# QDM club needs two members



## satchmo (Sep 30, 2005)

Surrounded by thousands of QDM acres and it shows.   Lots of deer and plenty of real good bucks. I have two buddys from Fla that had to give up their spots. 
We've taken three does off the lease so far this year, and need members that will shoot does.
900 acres, long term lease.
706-273-0300
chris


----------



## phillip (Sep 30, 2005)

Location ????
Dues $$$$$$


----------



## EON (Sep 30, 2005)

Same question.


----------



## UGAalum13 (Sep 30, 2005)

I'm a member out there too.  I just talked to Chris and he is heading out to our lease.  It is in Chatooga County (Summerville/Lyerly).  900 ac.  Dues are $700 for a single membership and $900 for a family membership.  Primitive camping, but we may be getting power run out there soon.


----------



## horsecreek (Sep 30, 2005)

how many members?


----------



## UGAalum13 (Sep 30, 2005)

I think we're gonna have about 15 members total, none of which are local.  We'll be out there this weekend if anyone wants to take a look at it.  PM me if interested and I can get you some contact info.


----------



## Deano (Sep 30, 2005)

How long does it take you to get there from canton uga ?


----------



## UGAalum13 (Sep 30, 2005)

It is 80 miles from my house which is east of I575 in Holly Springs.  It takes me about an hour and a half or so.


----------



## UGAalum13 (Oct 3, 2005)

Chris, clean out your pm box.


----------



## satchmo (Oct 3, 2005)

*pm*

I've cleaned out my pm box Bo.

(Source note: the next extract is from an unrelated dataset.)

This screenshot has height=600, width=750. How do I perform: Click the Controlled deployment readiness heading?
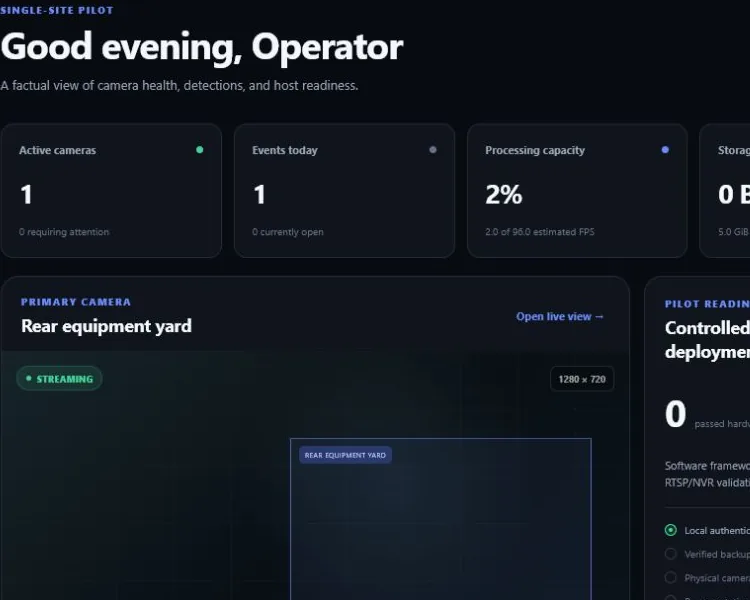point(707,340)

I am getting swamped. I have a Fla guy sending us a check and another deer stand, a buddy of the guy in Napels.


----------



## CODY (Oct 8, 2005)

I WAS WONDERING IF U STILL HAV THEM SPOTS 
U CAN EMAIL black&tanman@tds.net
THANKS'
CODY
_______________________________________________
GOT TO SHOOT SUM DEER THIS YEAR


----------



## satchmo (Oct 18, 2005)

*two spots left*

Serious replys only. We have two spots to be filled this season asap.


----------